## EXCERPT TO READ

▼

The Nemetes (Ancient Greek: Νεμῆται; German: Nemeter), by modern authors sometimes called Nemeti, were an ancient Germanic tribe living by the Rhine where Ariovistus had led them, the Suebi and other allied Germanic peoples in the second quarter of the 1st century BC. The Roman name for Speyer, Noviomagus Nemetum, reflects this city's status as the Nemetes' tribal capital. According to Tacitus, they were "unquestionably Germanic". The name of the tribe, however, is Celtic as the name of its main town Noviomagus meaning noviios 'new' and magos 'plain', 'market' (cf. Old Irish mag 'plain'), as are those of a number of gods worshipped in their territory, including Nemetona, who is thought to have been their eponymous deity. Both of these names derive from the Celtic root nemeto-, referring to sacred spaces.

▲

## DATA LISTING
▼

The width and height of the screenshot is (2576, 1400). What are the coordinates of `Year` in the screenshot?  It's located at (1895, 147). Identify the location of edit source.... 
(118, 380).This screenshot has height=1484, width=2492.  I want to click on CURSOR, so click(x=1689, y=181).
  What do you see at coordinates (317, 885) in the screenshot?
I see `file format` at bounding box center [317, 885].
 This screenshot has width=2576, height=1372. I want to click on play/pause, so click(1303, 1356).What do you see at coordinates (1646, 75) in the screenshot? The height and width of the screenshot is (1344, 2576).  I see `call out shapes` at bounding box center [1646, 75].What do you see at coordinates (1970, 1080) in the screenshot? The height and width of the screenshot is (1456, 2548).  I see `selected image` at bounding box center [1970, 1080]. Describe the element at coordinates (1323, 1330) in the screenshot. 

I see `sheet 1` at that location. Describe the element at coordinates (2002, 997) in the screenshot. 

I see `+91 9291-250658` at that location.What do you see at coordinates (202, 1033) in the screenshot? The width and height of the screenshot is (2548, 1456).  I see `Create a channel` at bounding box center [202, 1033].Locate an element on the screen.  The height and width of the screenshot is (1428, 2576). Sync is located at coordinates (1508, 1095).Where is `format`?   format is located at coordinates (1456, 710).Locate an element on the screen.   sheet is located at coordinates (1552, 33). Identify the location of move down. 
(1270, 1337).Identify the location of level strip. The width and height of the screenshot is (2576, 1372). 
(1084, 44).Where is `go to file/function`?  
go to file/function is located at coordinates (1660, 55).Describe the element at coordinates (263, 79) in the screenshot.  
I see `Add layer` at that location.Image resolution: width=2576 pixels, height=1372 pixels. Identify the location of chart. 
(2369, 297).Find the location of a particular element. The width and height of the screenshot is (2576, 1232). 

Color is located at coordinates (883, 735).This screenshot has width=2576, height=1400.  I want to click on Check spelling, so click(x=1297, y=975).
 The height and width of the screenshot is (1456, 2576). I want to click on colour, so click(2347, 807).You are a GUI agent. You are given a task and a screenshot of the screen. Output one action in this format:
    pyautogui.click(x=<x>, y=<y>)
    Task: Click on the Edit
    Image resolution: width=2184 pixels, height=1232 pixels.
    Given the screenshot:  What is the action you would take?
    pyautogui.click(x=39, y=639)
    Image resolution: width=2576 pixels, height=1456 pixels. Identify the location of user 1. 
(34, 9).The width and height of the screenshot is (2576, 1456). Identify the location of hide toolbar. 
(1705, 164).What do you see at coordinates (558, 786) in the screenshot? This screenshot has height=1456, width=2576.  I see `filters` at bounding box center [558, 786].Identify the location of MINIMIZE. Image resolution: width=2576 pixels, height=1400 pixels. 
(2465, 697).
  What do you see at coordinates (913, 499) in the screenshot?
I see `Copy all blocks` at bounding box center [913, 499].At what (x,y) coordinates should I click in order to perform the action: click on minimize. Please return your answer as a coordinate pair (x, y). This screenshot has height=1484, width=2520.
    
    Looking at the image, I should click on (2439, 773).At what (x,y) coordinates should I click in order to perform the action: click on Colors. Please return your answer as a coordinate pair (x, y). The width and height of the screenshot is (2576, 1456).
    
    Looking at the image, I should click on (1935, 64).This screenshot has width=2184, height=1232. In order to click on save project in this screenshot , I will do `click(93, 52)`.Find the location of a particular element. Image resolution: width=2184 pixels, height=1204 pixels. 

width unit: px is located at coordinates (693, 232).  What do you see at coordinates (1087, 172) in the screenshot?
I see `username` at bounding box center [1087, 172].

▲

## WRITTEN EXERCISE 1
Update the passage on the Nemetes, starting with "The Nemetes (Ancient" and going on through "to sacred spaces.", so that "tribal capital" becomes "chief town".
## WRITTEN EXERCISE 2
Go on with the passage on the Nemetes from the point where it stops.
The listing comes from a separate source.

## OUTPUT 1
The Nemetes (Ancient Greek: Νεμῆται; German: Nemeter), by modern authors sometimes called Nemeti, were an ancient Germanic tribe living by the Rhine where Ariovistus had led them, the Suebi and other allied Germanic peoples in the second quarter of the 1st century BC. The Roman name for Speyer, Noviomagus Nemetum, reflects this city's status as the Nemetes' chief town. According to Tacitus, they were "unquestionably Germanic". The name of the tribe, however, is Celtic as the name of its main town Noviomagus meaning noviios 'new' and magos 'plain', 'market' (cf. Old Irish mag 'plain'), as are those of a number of gods worshipped in their territory, including Nemetona, who is thought to have been their eponymous deity. Both of these names derive from the Celtic root nemeto-, referring to sacred spaces.

## OUTPUT 2
In De Bello Gallico, Caesar writes that the Hercynian Forest "begins at the frontiers of the Helvetii, Nemetes, and Rauraci, and extends in a right line along the river Danube to the territories of the Daci and the Anartes". Their territory on the left bank of the Rhine had belonged to the Mediomatrici during the time of Caesar and Strabo, but the Nemetes must have crossed the river and settled there sometime afterwards. Under the Roman administrative organization of Gaul, the Nemetes constituted a civitas of the province of Upper Germany with a relatively small territory extending from the Rhine into the Palatinate Forest and an administrative centre at Speyer. Ptolemy mentions Neomagus (i.e. Noviomagus) and Rufiniana as the towns of the Nemetes; if the latter is to be identified with Rouffach, Ptolemy is mistaken in attributing it to the Nemetes, for Rouffach is far to the south in Rauracan territory. It may also be supposed that Saletio (Seltz) belonged to the Nemetes, as in modern times it belonged to the diocese of Speyer; Saletio would have been near the northern limits of the Triboci, whose civitas later became the diocese of Strasbourg. The Nemetes fought alongside the Romans and Vangiones against the Chatti when the latter invaded in 50 AD.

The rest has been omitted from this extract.